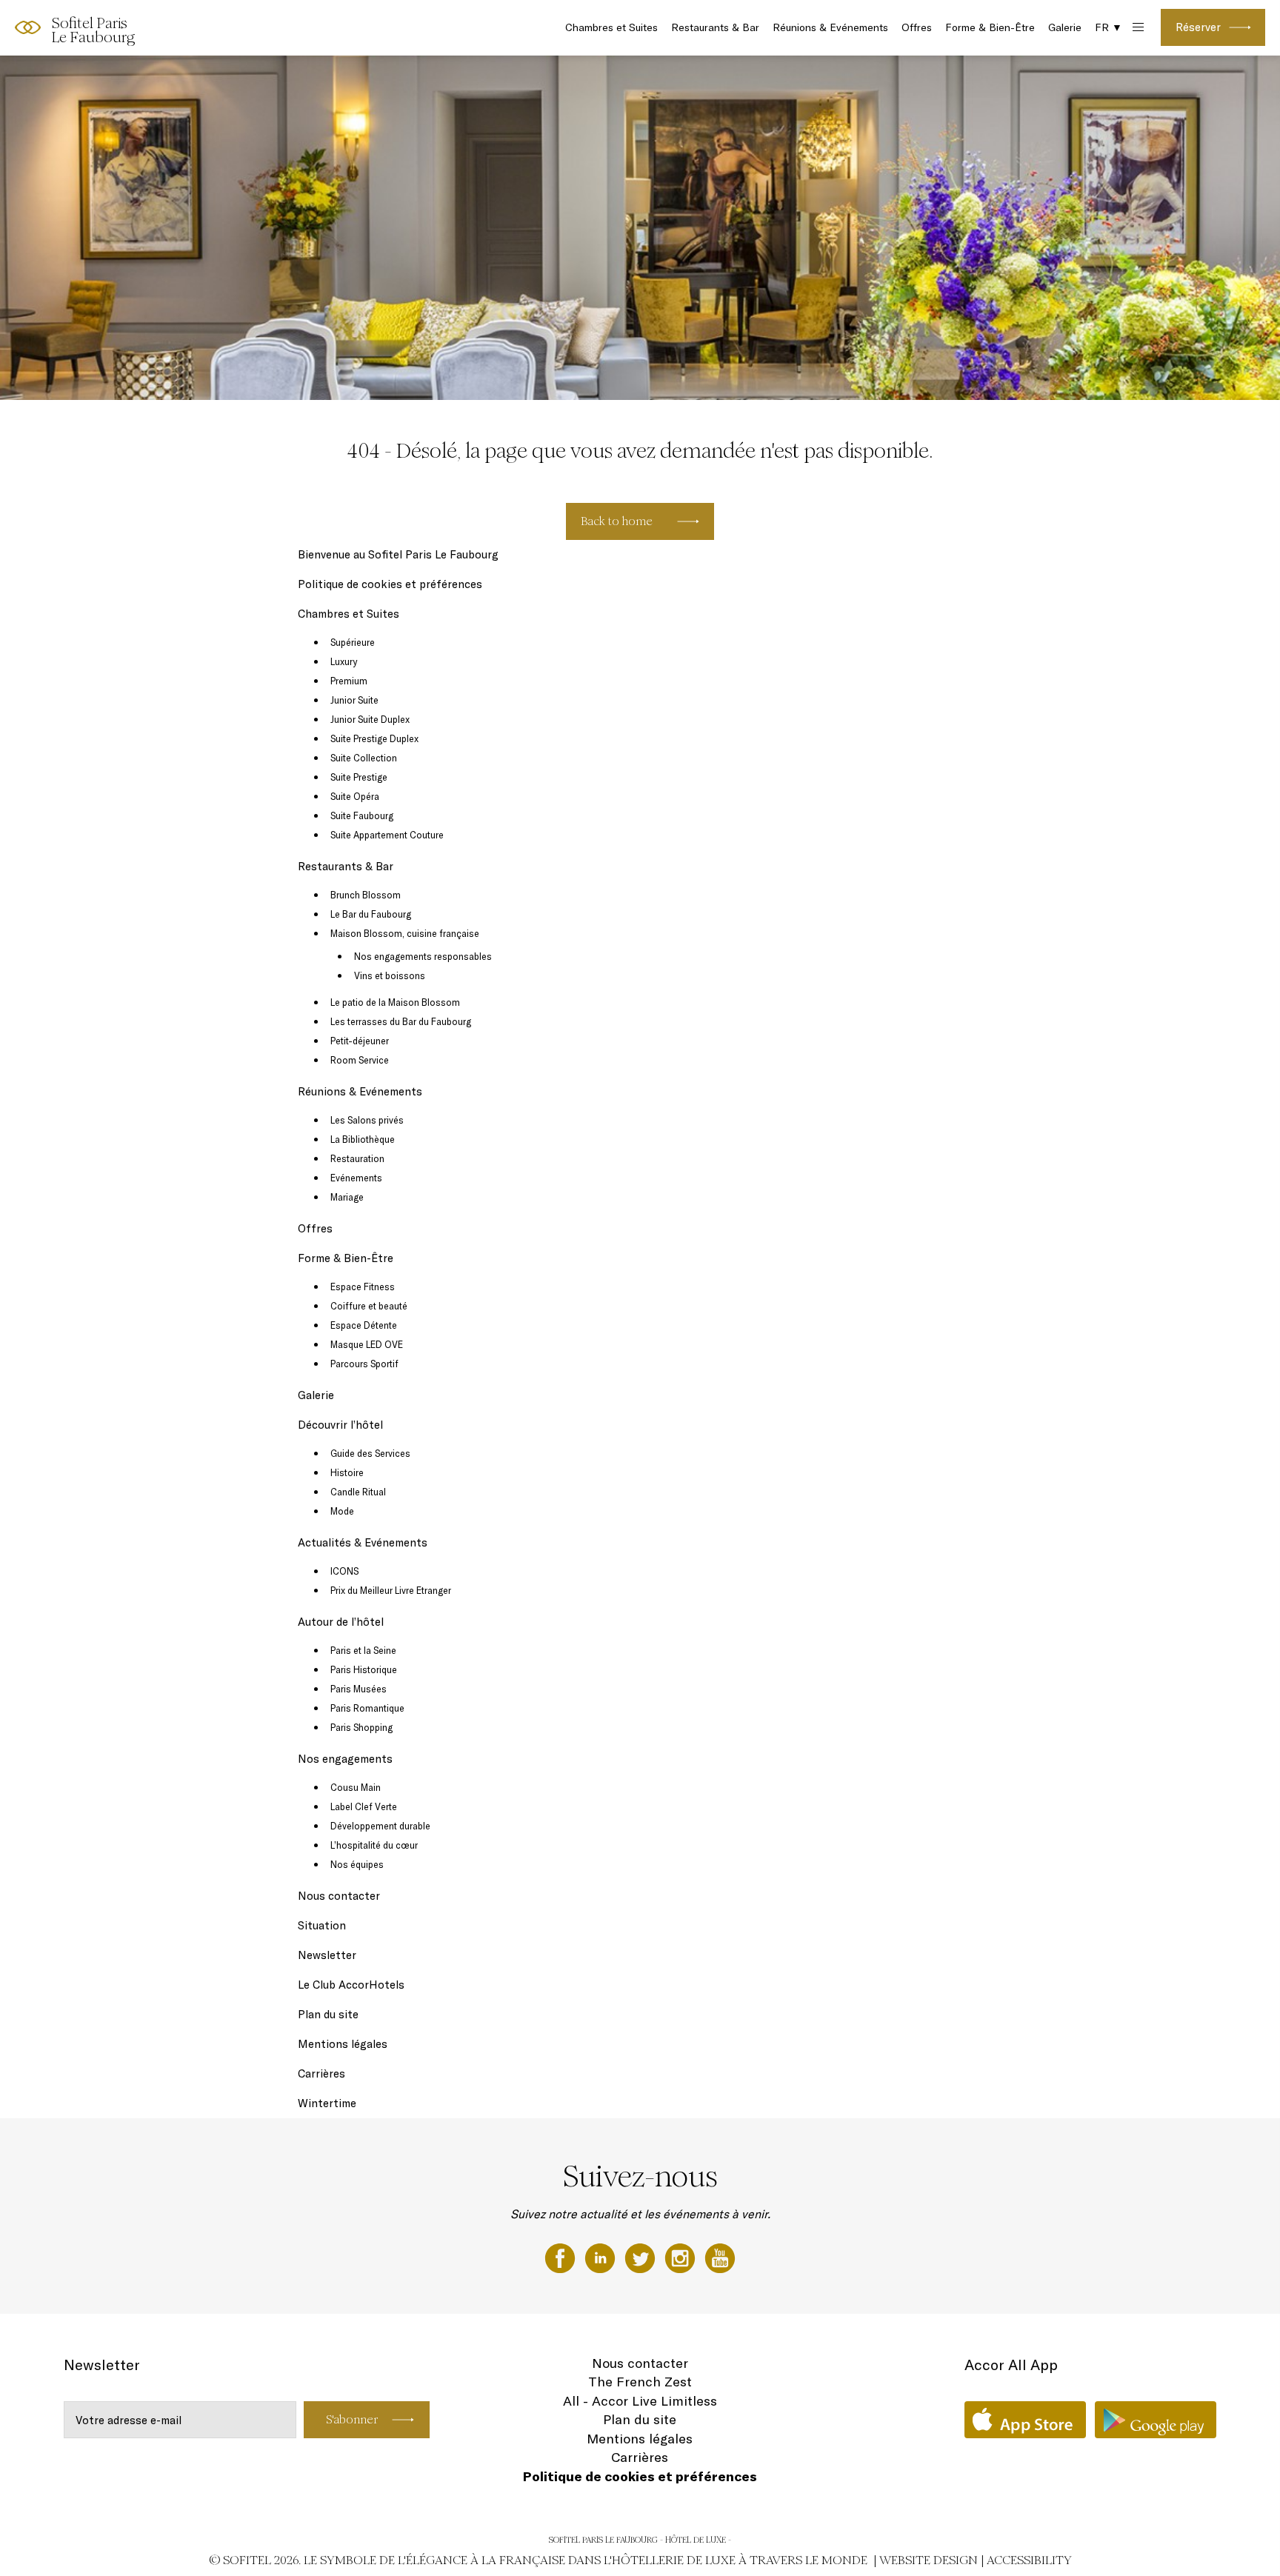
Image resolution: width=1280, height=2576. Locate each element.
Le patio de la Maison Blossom (395, 1002)
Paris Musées (358, 1689)
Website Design (928, 2560)
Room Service (359, 1060)
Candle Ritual (358, 1492)
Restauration (357, 1158)
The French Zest (640, 2381)
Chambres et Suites (611, 27)
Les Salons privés (367, 1120)
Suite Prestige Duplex (374, 738)
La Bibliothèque (362, 1139)
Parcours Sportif (364, 1363)
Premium (348, 681)
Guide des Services (370, 1453)
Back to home (617, 521)
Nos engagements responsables (423, 956)
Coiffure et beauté (368, 1306)
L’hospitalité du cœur (374, 1845)
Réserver (1198, 27)
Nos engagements (345, 1759)
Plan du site (328, 2014)
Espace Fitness (362, 1286)
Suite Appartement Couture (387, 835)
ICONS (344, 1571)
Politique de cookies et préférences (390, 584)
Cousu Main (355, 1787)
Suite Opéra (354, 796)
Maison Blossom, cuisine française (404, 933)
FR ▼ (1108, 27)
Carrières (321, 2073)
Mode (342, 1511)
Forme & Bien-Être (990, 27)
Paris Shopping (361, 1727)
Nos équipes (357, 1864)
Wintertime (327, 2103)
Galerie (1064, 27)
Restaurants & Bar (715, 27)
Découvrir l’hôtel (340, 1425)
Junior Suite (354, 700)
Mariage (347, 1197)
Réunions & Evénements (830, 27)
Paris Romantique (367, 1708)
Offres (916, 27)
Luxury (343, 661)
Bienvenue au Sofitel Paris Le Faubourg (398, 554)
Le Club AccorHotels (351, 1985)
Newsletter (327, 1955)
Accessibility (1029, 2560)
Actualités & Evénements (362, 1542)
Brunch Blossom (365, 895)
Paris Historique (363, 1669)
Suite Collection (363, 758)
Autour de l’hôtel (341, 1622)
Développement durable (380, 1826)
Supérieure (352, 642)
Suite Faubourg (361, 815)
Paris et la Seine (363, 1650)
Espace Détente (363, 1325)
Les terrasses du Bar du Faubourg (400, 1021)
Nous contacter (339, 1896)
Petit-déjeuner (359, 1041)
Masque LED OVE (366, 1344)
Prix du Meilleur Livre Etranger (390, 1590)
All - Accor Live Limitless (640, 2400)
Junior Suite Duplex (370, 719)
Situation (322, 1925)
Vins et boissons (389, 975)
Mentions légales (342, 2044)
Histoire (347, 1472)
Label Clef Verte (363, 1806)
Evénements (356, 1178)
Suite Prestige (358, 777)
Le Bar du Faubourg (370, 914)
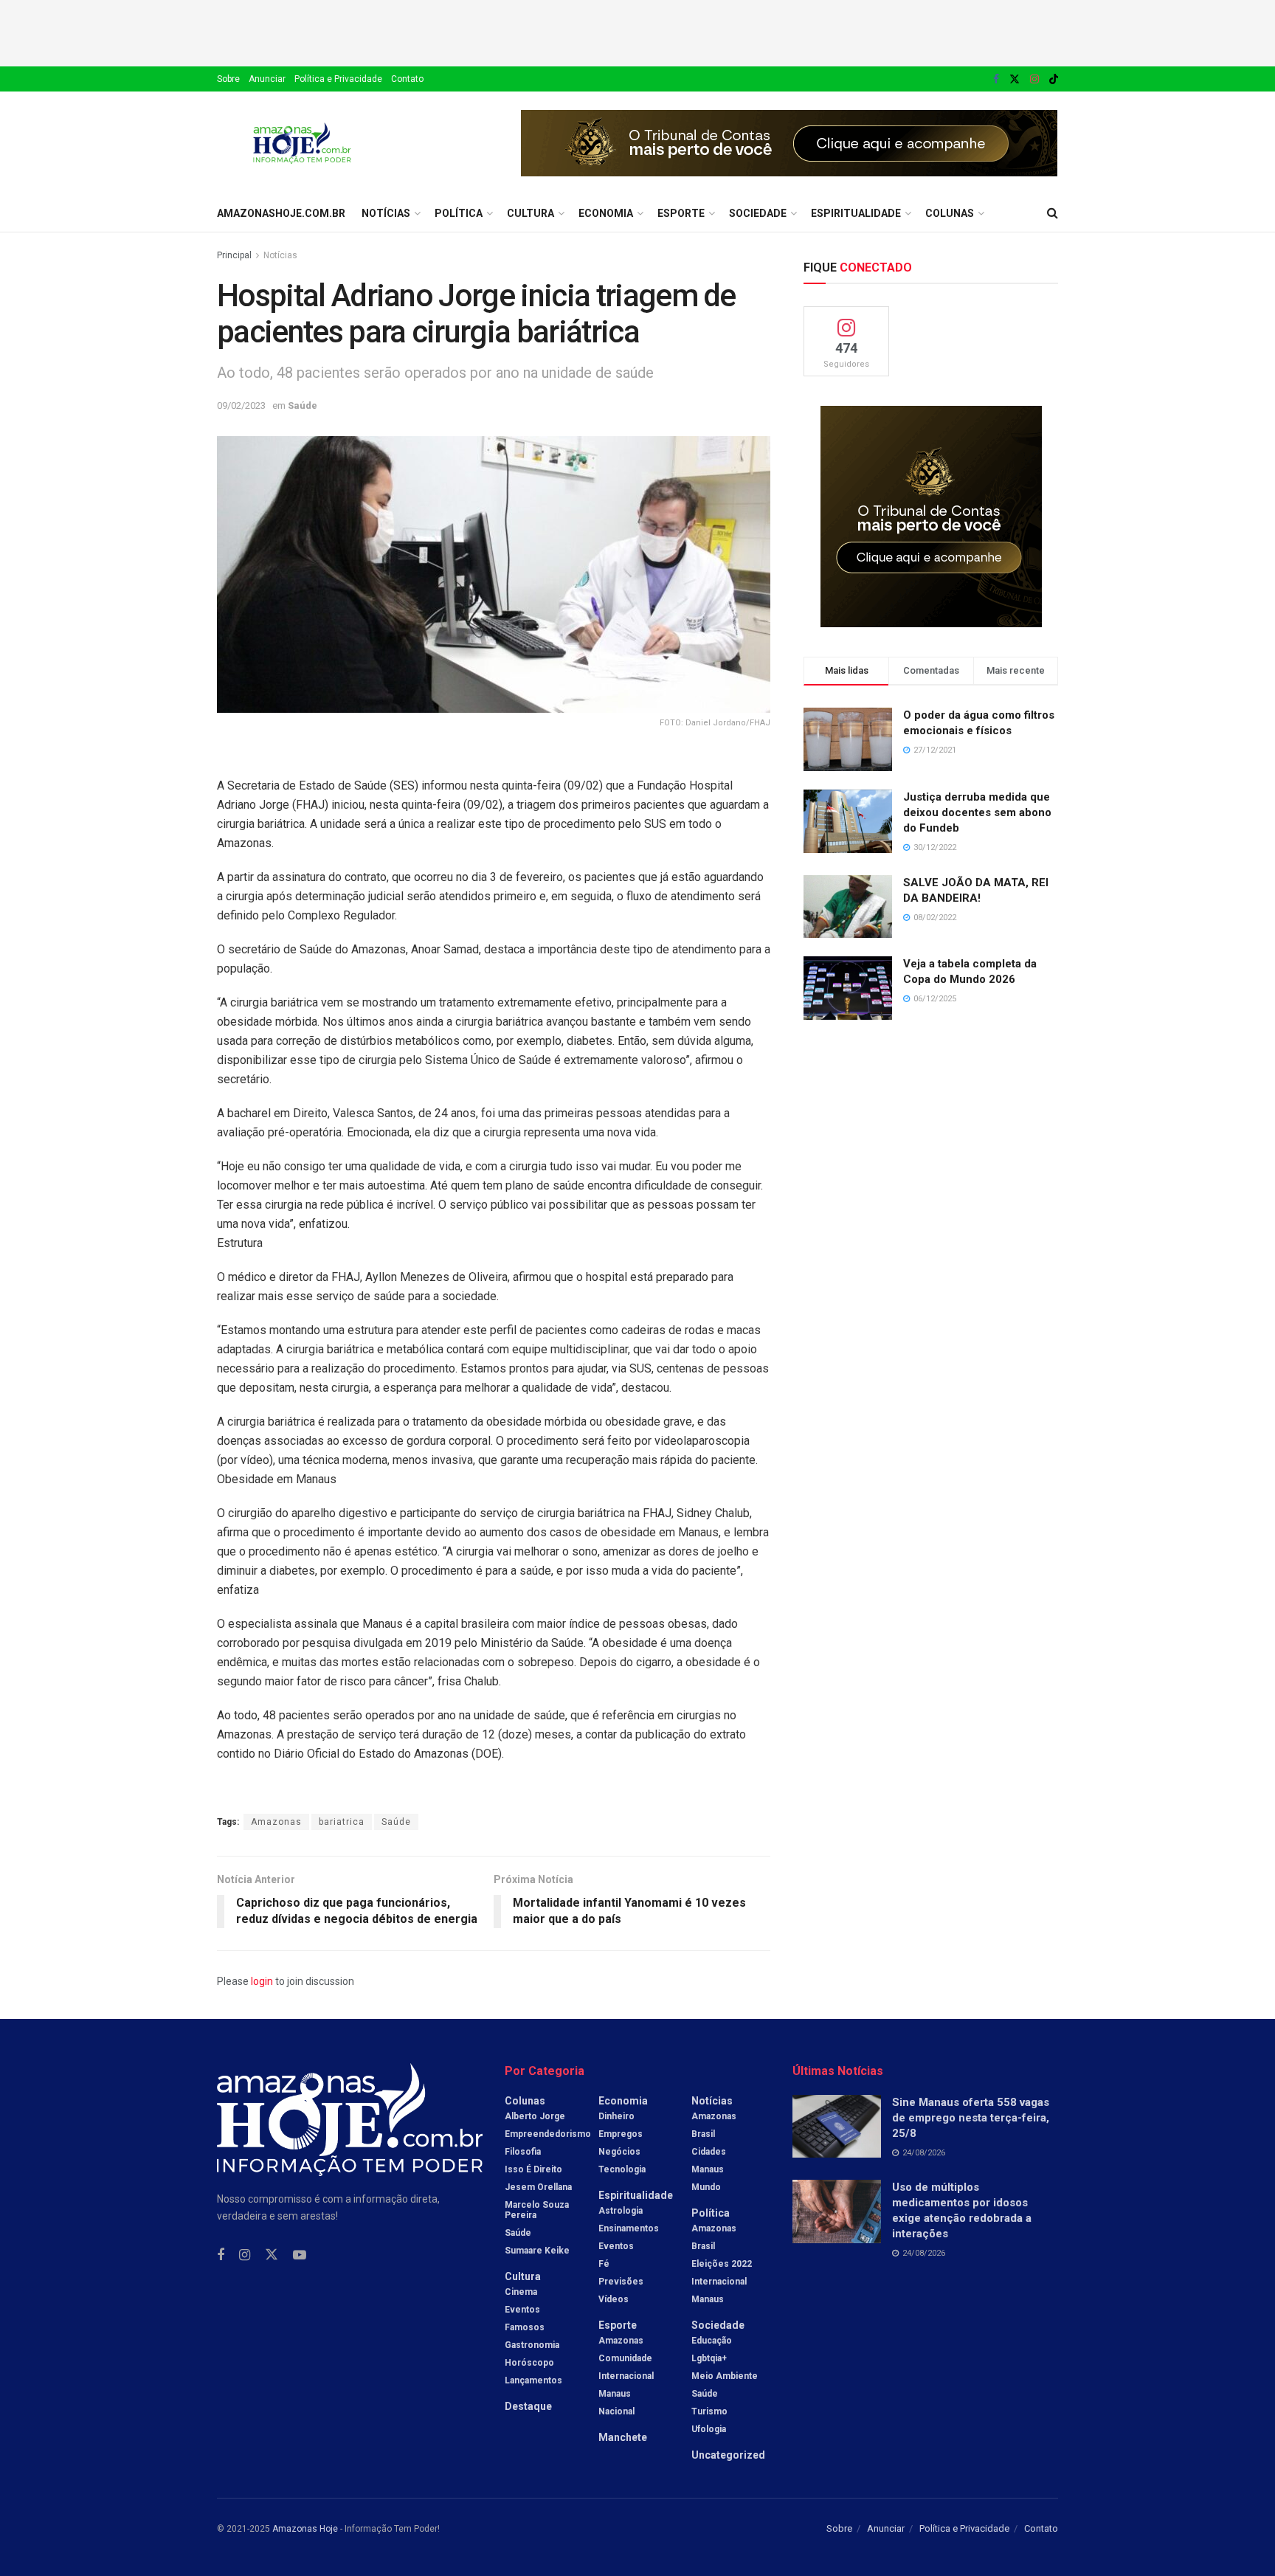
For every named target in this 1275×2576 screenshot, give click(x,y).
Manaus (614, 2394)
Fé (603, 2264)
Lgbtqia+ (709, 2358)
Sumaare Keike (537, 2250)
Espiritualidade (856, 213)
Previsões (620, 2281)
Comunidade (625, 2358)
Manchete (622, 2437)
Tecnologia (622, 2169)
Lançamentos (533, 2380)
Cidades (708, 2152)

* * * *

PROBLEM TO SOLVE:
Without copying any picture, repeat all of the entries exactly.

EXPECTED ANSWER:
Image resolution: width=1280, height=2576. Locate each element.
Le patio de la Maison Blossom (395, 1002)
Paris Musées (358, 1689)
Website Design (928, 2560)
Room Service (359, 1060)
Candle Ritual (358, 1492)
Restauration (357, 1158)
The French Zest (640, 2381)
Chambres et Suites (611, 27)
Les Salons privés (367, 1120)
Suite Prestige Duplex (374, 738)
La Bibliothèque (362, 1139)
Parcours Sportif (364, 1363)
Premium (348, 681)
Guide des Services (370, 1453)
Back to home (617, 521)
Nos engagements responsables (423, 956)
Coiffure et beauté (368, 1306)
L’hospitalité du cœur (374, 1845)
Réserver (1198, 27)
Nos engagements (345, 1759)
Plan du site (328, 2014)
Espace Fitness (362, 1286)
Suite Appartement Couture (387, 835)
ICONS (344, 1571)
Politique de cookies et préférences (390, 584)
Cousu Main (355, 1787)
Suite Opéra (354, 796)
Maison Blossom, cuisine française (404, 933)
FR ▼ (1108, 27)
Carrières (321, 2073)
Mode (342, 1511)
Forme & Bien-Être (990, 27)
Paris Shopping (361, 1727)
Nos équipes (357, 1864)
Wintertime (327, 2103)
Galerie (1064, 27)
Restaurants & Bar (715, 27)
Découvrir l’hôtel (340, 1425)
Junior Suite (354, 700)
Mariage (347, 1197)
Réunions & Evénements (830, 27)
Paris Romantique (367, 1708)
Offres (916, 27)
Luxury (343, 661)
Bienvenue au Sofitel Paris Le Faubourg (398, 554)
Le Club AccorHotels (351, 1985)
Newsletter (327, 1955)
Accessibility (1029, 2560)
Actualités & Evénements (362, 1542)
Brunch Blossom (365, 895)
Paris Historique (363, 1669)
Suite Collection (363, 758)
Autour de l’hôtel (341, 1622)
Développement durable (380, 1826)
Supérieure (352, 642)
Suite Faubourg (361, 815)
Paris et la Seine (363, 1650)
Espace Détente (363, 1325)
Les terrasses du Bar du Faubourg (400, 1021)
Nous contacter (339, 1896)
Petit-déjeuner (359, 1041)
Masque LED OVE (366, 1344)
Prix du Meilleur Livre Etranger (390, 1590)
All - Accor Live Limitless (640, 2400)
Junior Suite Duplex (370, 719)
Situation (322, 1925)
Vins et boissons (389, 975)
Mentions légales (342, 2044)
Histoire (347, 1472)
Label Clef Verte (363, 1806)
Evénements (356, 1178)
Suite Prestige (358, 777)
Le Bar du Faubourg (370, 914)
For every named target in this 1275×2576 screenshot, give click(x,y).
Manaus (614, 2394)
Fé (603, 2264)
Lgbtqia+ (709, 2358)
Sumaare Keike (537, 2250)
Espiritualidade (856, 213)
Previsões (620, 2281)
Comunidade (625, 2358)
Manchete (622, 2437)
Tecnologia (622, 2169)
Lançamentos (533, 2380)
Cidades (708, 2152)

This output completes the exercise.